En estos países el 90% de los académicos somos dinamiteros en potencia, porque en ellos hay espacios para la maldición de la utopía.
El puente entre la primera y segunda parte del texto consiste en una pregunta que vale la pena transcribir: “Entonces, ¿cómo los republicanos en Estados Unidos, o los conservadores en Italia o en Colombia pueden ganar elecciones, si en casi todas las instancias y escenarios en que se discuten propuestas y soluciones para los conflictos sociales prevalecen ideas contrarias a las que ellos sostienen?” Las “instancias y escenarios” son para el autor las universidades, con las enormes proporciones de dinamiteros apuntadas, sólo ellas.
La respuesta, matizada por un “acaso” y un “probablemente”, es la siguiente: en la información de las personas y en sus juicios de valor están presentes el peso de la familia o de la figura más respetada dentro de ella.
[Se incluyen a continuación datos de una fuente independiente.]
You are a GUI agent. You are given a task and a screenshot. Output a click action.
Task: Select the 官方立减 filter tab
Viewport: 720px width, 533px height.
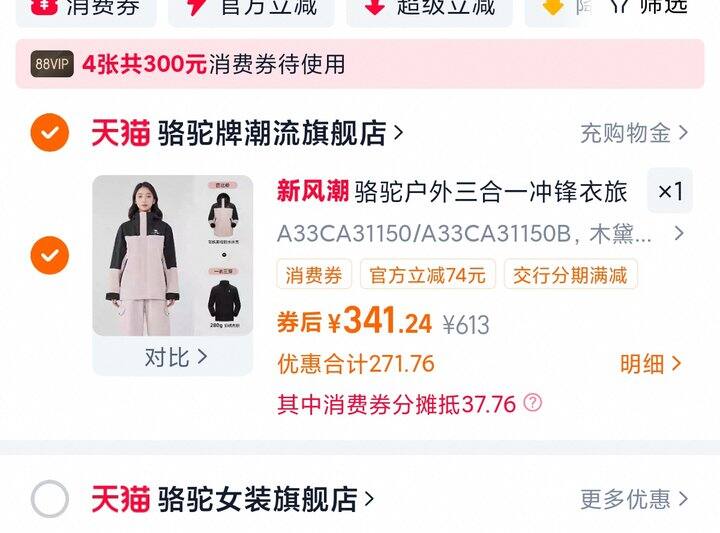251,10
Frente a películas como las de Michael Moore a la hora de votar en el país del norte “prevaleció la remota voz del padre, de la madre, de algún abuelo o hermano, escondida en un insospechado recoveco de la memoria.”
Concluye el señor Montaner afirmando que no se trata de describirles a los electores el contorno de la realidad, sino “entender cómo ellos la perciben. Los políticos que lo logran son los que triunfan.”
La segunda parte del texto nos pinta un mundo producto sólo de lo adquirido en el seno de una familia descontextualizada; entre la voz del padre, la madre, el abuelo o un hermano no hay nada, todo se resuelve en esas primeras relaciones y las posteriores asechanzas de las huestes universitarias.
El señor Montaner no dice una sola palabra de los medios de comunicación, de los estudios que vienen mostrando, hace más de 50 años, otras fuentes de influencia en la opinión pública; de los inmensos dispositivos de propaganda proyectados a escala planetaria para justificar aventuras bélicas cada vez más demenciales. Tal vez la lectura del libro de Noam Chomsky -“Los guardianes de la libertad”-, le permitiría al autor reconocer algunos recursos de ese inmenso arsenal dirigido a orientar la agenda de la opinión pública.
Las afirmaciones acerca de una universidad colmada de conspiradores y posibles dinamiteros son tan faltas de sostén en lo que ocurre en esos espacios, como las pinturas de un mundo idílico de construcción de las percepciones, sobre el cual nada influye ni influirá.
Generalizaciones como las primeras y vaciamientos de contextos como las segundas, carecen de base no sólo científica, sino también de sentido común.
Inmersos como estamos en los paradigmas de la complejidad, esperamos de quienes pretenden leer realidades, propuestas más serias.
Nuestras universidades realizan un dignísimo trabajo en el seno de las sociedades latinoamericanas y europeas; son, con sus grandezas y también con sus pequeñeces, espacios de reflexión, de búsqueda, de aspiraciones al conocimiento y a la transformación social.
Y, de manera irreductible, son espacios de la contradicción entre las posturas de quienes las integran, y no madrigueras de pensamientos únicos, de esos que pretenden entrar a saco a la lectura de la realidad a base de generalizaciones y simplificaciones.